Things got complicated at Jefferson Park housing as an architect’s rendering got turned into reality by the Cambridge Housing Authority. (Image: MassDevelopment)

Pipes under a dilapidated public housing development that was scheduled for replacement were crumbling and contained asbestos that had contaminated surrounding soil – a surprise to planners. Also underground: a large, old and mysterious wooden structure. And a vein of clay that builders hoped would support new buildings turned out to be too watery to use.

These unexpected items in the ground under the Jefferson Park State development in North Cambridge had to be removed, and the work added more than $450,000 to the total cost. Now the brand-new buildings and their 104 modern apartments for low-income tenants are officially complete – and there’s a new bill for even more extras: $1.1 million.

That amount was negotiated by the Cambridge Housing Authority and the general contractor for the project, W. T. Rich Co. The contractor had demanded $3.4 million that it said was the extra cost caused by changes, incomplete and conflicting designs and drawings, and “the volume of change orders” and other requests, according to a memorandum submitted to CHA commissioners at their Jan. 9 meeting.

More than expected

The authority countered with its own accounting of extra expenses caused by W. T. Rich. In the end, the two sides settled for $1.1 million. By agreeing, the housing authority avoided more extra costs from further delays, as well as what it would have paid to go to court, the memo said. 

The $1.1 million, along with previously approved change orders, brings the total cost of the project contract to $53 million, almost $4 million more than originally approved in September 2015. And officials had to tack on another $522,000 for unexpected expenses outside the contract, such as building a traffic signal, paying a telephone “connection fee” of almost $35,000 and installing an electrical transformer for $120,000. The city’s fire department ordered CHA to install equipment that cost an extra $110,000.

Commissioners seemed satisfied with the agreement. “It seems like a good deal to walk away from this,” said Elaine DeRosa, former head of the anti-poverty agency Cambridge Economic Opportunity Committee. Asked by DeRosa whether the dispute with W. T. Rich was “a unique bad experience,” CHA planning and development director Margaret Moran said there were similar problems with rehabilitation of the Lincoln Way development and housing built at the YWCA on Temple Street.

Delays also a problem

For Jefferson Park State there were even more financial shortfalls – besides the $1.1 million in costs – caused by the approximately nine-month delay in finishing construction. Long after such expenses as digging up the wooden structure (likely an old stormwater drainage structure for a brickworks company), the private companies that invested in the project by buying federal tax credits reduced their contribution by $747,000 because CHA didn’t meet the target date to have all apartments rented, the memo said. And loan interest charges increased $123,000 because of the longer-than-expected construction time. The project was supposed to be complete in September 2017 and wasn’t done until the end of June 2018. Apartments were fully occupied on Sept. 30, 2018.

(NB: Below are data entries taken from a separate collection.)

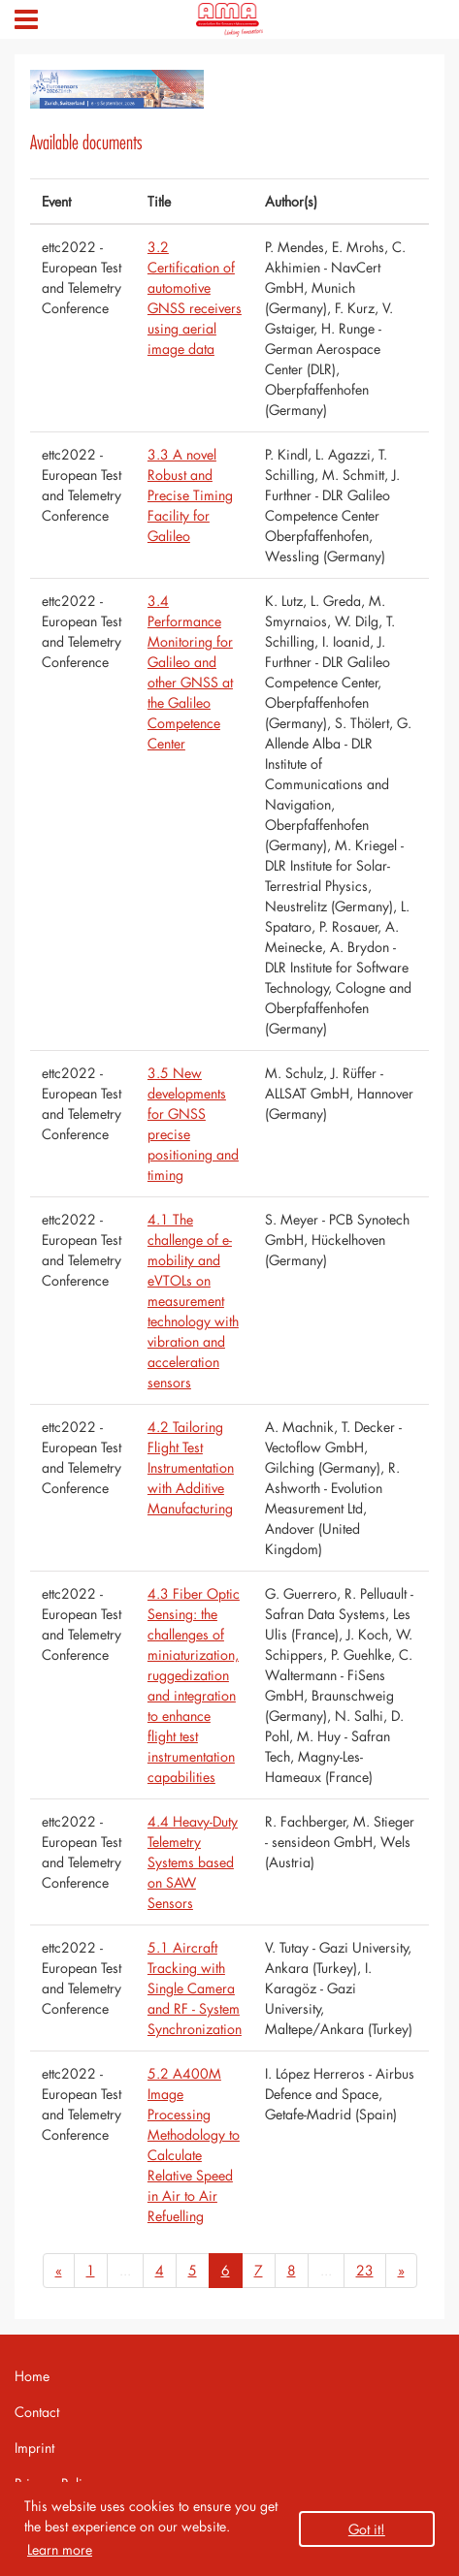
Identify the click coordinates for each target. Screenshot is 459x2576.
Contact (37, 2411)
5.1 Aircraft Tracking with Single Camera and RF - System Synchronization (195, 1988)
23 (365, 2270)
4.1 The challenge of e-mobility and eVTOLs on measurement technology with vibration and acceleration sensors (193, 1300)
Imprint (34, 2447)
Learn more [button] (59, 2549)
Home (32, 2376)
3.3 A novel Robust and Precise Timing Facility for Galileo (190, 495)
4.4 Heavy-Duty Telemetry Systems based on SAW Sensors (193, 1862)
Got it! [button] (366, 2529)
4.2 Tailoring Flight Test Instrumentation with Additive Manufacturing (191, 1467)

In the end, the extra costs burned through the project’s contingency fund and the reduced revenue added to the shortfall. The housing agency, which is practiced in finding sources of funding, deferred part of a “developer fee” that was built into the budget, increased the permanent loan for the project and tapped into savings from legal, accounting and other “soft costs” of the project. CHA also used income from increased payments it got from the federal government while the project was being constructed.

Planning and development director Moran acknowledged that some of the money that plugged the gaps might have funded other programs at CHA. Speaking of the negotiations with the contractor that led to the additional $1.1 million in costs, she said: “It never gets as black and white as you want. This is a number that I think we can live with. It keeps our warranty in place.” Despite the conflict with W. T. Rich, “they stayed with the project and they brought it to fruition,” Moran said.